UNICEF and WFP will work closely with the Government at local, state and federal levels. Key ministries include the Federal Ministry of Health and Human Services, Ministry of Education and Ministry of Energy and Water Resource. Coordination and oversight of this programme will be conducted by the Ministry of Planning, Investment and Economic Development.
“The Ministry of Planning, Investment and Economic Development (MOPIED) recognizes the importance of this initiative by WFP and UNICEF which contributes to the overall resilience agenda of the National Development Plan by putting an urgent focus on improving the resilience of women, children and their communities to recurrent shocks,” said Gamal Mohamed Hassan, Federal Minister of Planning
The programme will take a multi-sectorial approach to addressing malnutrition and building resilience through health, nutrition water and sanitation as well as hygiene interventions. This year, it targets nearly 206,000 children under the age of five, along with over 109,000 pregnant and nursing mothers who will receive health and nutrition support for the treatment and prevention of various forms of malnutrition both at the facility and community levels. In addition, over 8,000 children in Gedo will benefit from water and sanitation facilities in their schools. There will be similar numbers of people benefitting from the programme in the following two years.
“We must look to long-term community solutions to break the cycle of persistent droughts and humanitarian crisis in Somalia,” said Jutta Frasch the German Ambassador to Somalia. “We are confident that, through the collaboration between the German Government, UNICEF, WFP, the Federal Government, the Government of Jubaland, the Banadir Regional Administration and other key authorities, we can make this happen.”
To ensure the long-term impact and sustainability of the programme, WFP and UNICEF are placing significant focus on strengthening the capabilities of government, communities and families to withstand shocks and crises and to recover from them quickly.

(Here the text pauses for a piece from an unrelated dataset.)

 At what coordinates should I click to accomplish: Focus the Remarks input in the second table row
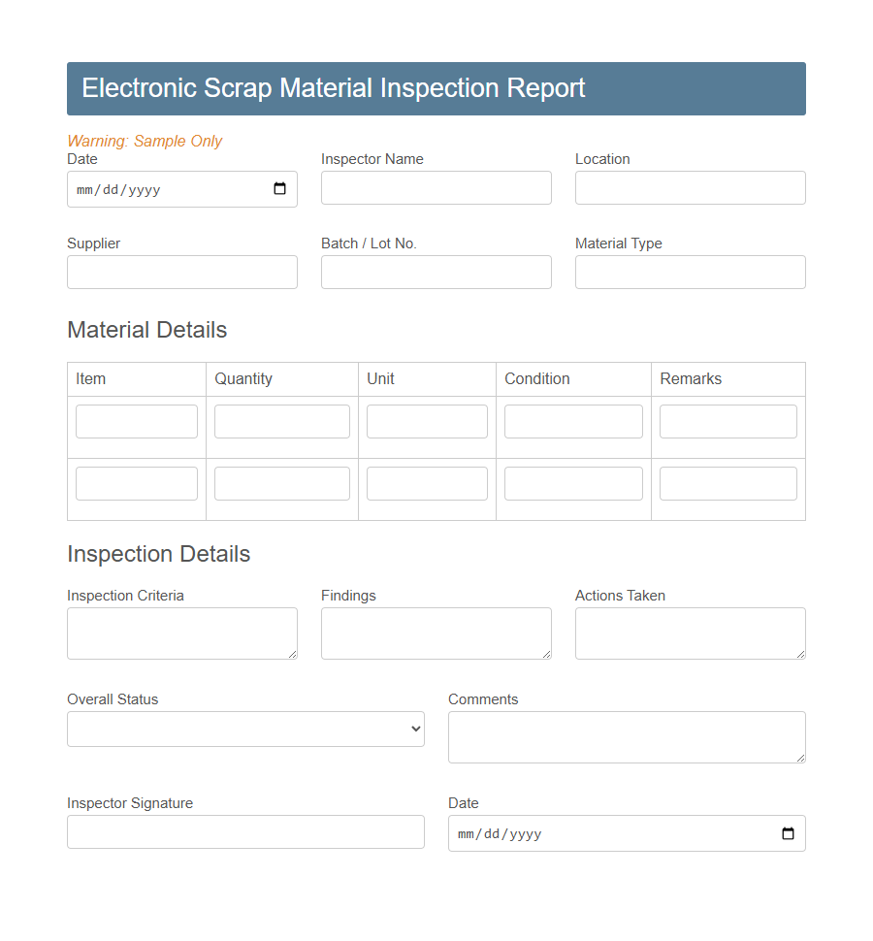pyautogui.click(x=728, y=483)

The services are being delivered through health centres run by partners in collaboration with the Federal Ministry of Health and Jubaland authorities. There is also a package of community level interventions delivered through community workers.

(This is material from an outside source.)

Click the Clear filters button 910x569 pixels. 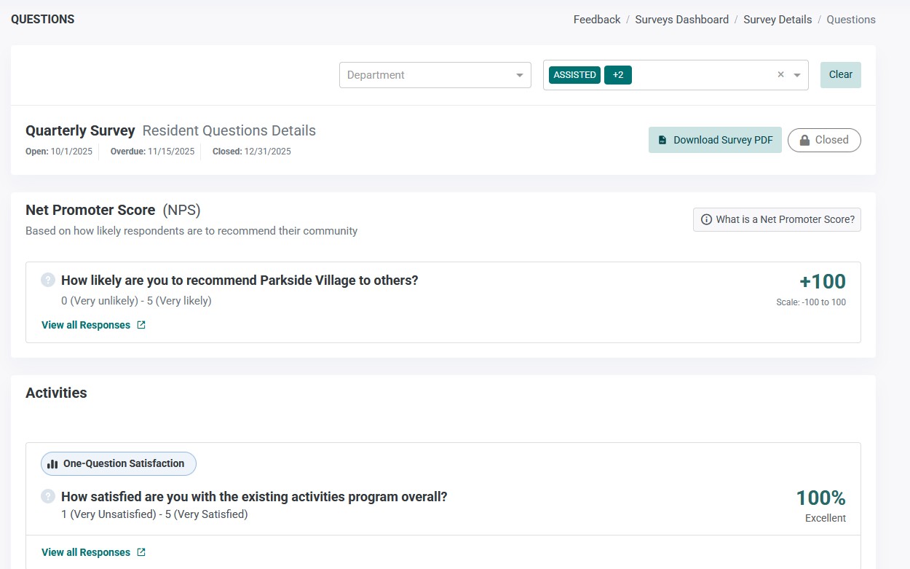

“Germany has provided important support not only to Somalia’s humanitarian efforts but also to work towards rebuilding its government and institutions and strengthening its systems,” said UNICEF Somalia Representative, Steven Lauwerier. “While we continue our scaled up operations to combat the drought, we need to plan ahead and ensure that communities are resilient and able to withstand future droughts, floods and other extreme events.”
“WFP is proud to be part of this programme with UNICEF and the Government of Germany that allows us to bring our expertise together and work closely with the Government of Somalia and the people of Banadir and Gedo regions,” said WFP Deputy Country Director, Edith Heines.
The programme is being launched today by the German Ambassador, UNICEF and WFP representatives and senior representatives of the Federal Government of Somalia at a ceremony in Mogadishu.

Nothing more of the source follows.